Victoria’s population is experiencing a significant surge, primarily driven by overseas migration. In the year ending March 2024, the state added approximately 184,000 residents, marking a 2.7% annual growth rate. This was the highest of all Australian states. Notably, 84% of this growth stemmed from net overseas migration, with a large amount being temporary migrants, such as international students.

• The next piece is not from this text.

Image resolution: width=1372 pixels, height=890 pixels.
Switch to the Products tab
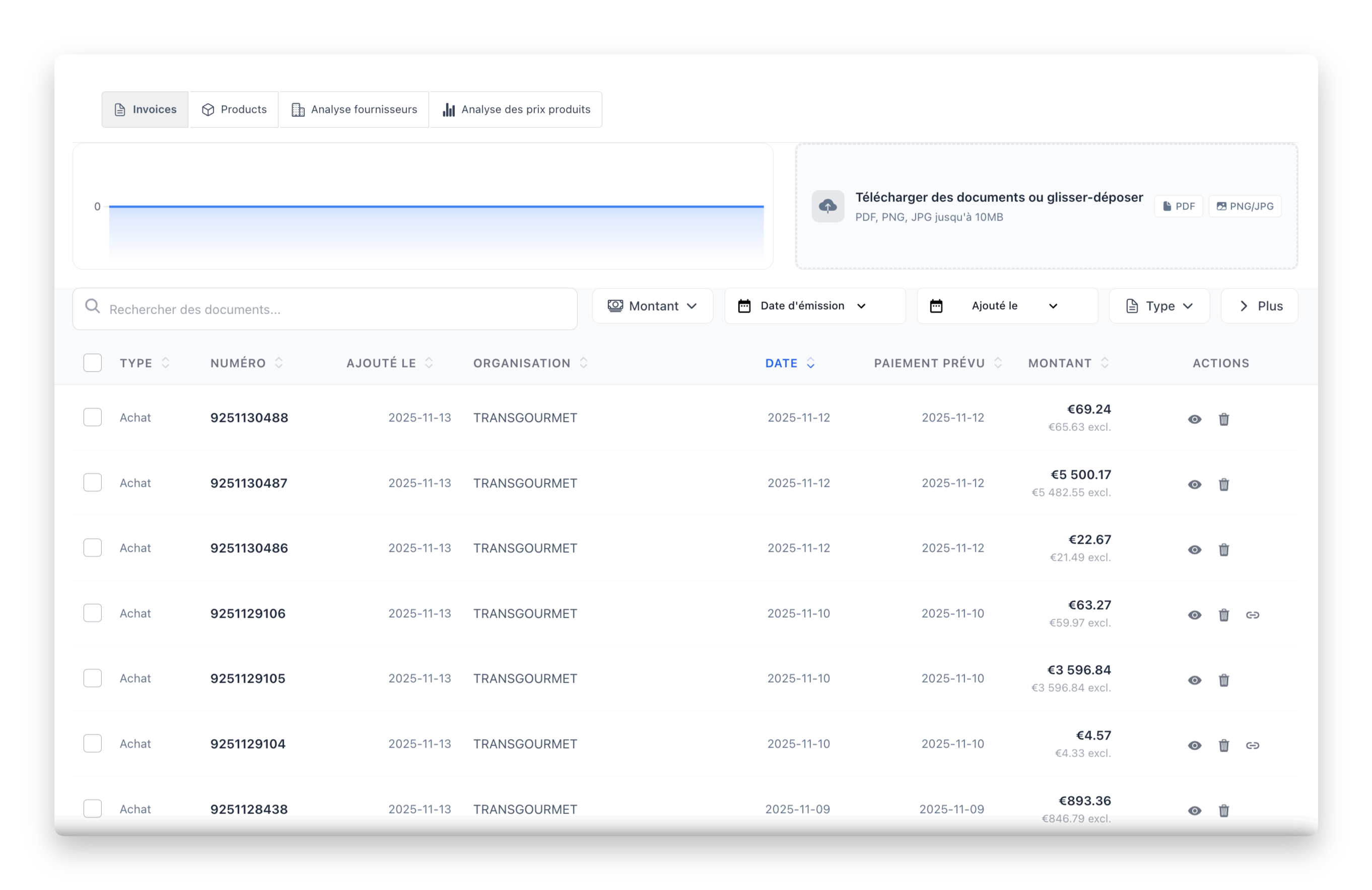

This influx has intensified rental demand in Melbourne’s apartment market, particularly in inner-city areas. Many migrants, especially those from Asian countries, exhibit a preference for apartment living due to cultural familiarity and proximity to urban amenities. Consequently, rental vacancy rates have plummeted, reaching 1.3% in May 2024, significantly below the long-term average of 2.6%. This scarcity has propelled median weekly rents upward by 4.8% over the past year and 16.4% over the past three years. This rise in rents is making investors sit up and look.
Ref Urbis
Looking ahead, the apartment market is expected to remain attractive to owner-occupiers, especially first-home buyers, due to continued affordability and lifestyle considerations. Investor activity will remain subdued unless policy adjustments remove the current disincentives. (don’t hold your breath)
5. Cost of living / Household balance sheet.❌
If a drop in interest rates is the market’s shining light, the cost of living is the market’s blight.
As the cost-of-living bites harder across Victoria, its ripple effects are becoming increasingly evident in Melbourne’s broader market, particularly among younger, urban-focused buyers.
It has made it harder to save a deposit and pay a mortgage. Especially for first-home buyers and downsizers or retirees who traditionally dominate the apartment market. First-home buyers, face mounting challenges of stagnant wage growth and increased essential costs. This erodes their borrowing capacity.
These buyers chase affordability in smaller, more centrally located dwellings which is normally good for the apartment market. Many downsizers, feeling the financial squeeze of rising utility costs and taxes, are hesitant to sell and move, further restricting the flow of apartment stock.
The impact is twofold: demand for lower-priced, well-located apartments is strong but price sensitivity is higher than ever. This is pushing buyers to reconsider not just where they buy, but what compromises they’re willing to make on size, amenities, and strata fees. Cost-of-living pressures are reshaping buyer expectations, and the market must adapt.
Ref – Anyone’s credit card statement
Summary
We need the cost of living (relative to wages) to rebalance before any meaningful growth in apartment values occurs. Interest rates are part of that equation and a cut in rates will definitely help cash flow and confidence levels.
The sustained population growth, coupled with a lagging apartment supply pipeline, suggests upward pressure on the apartment market over a more extended period.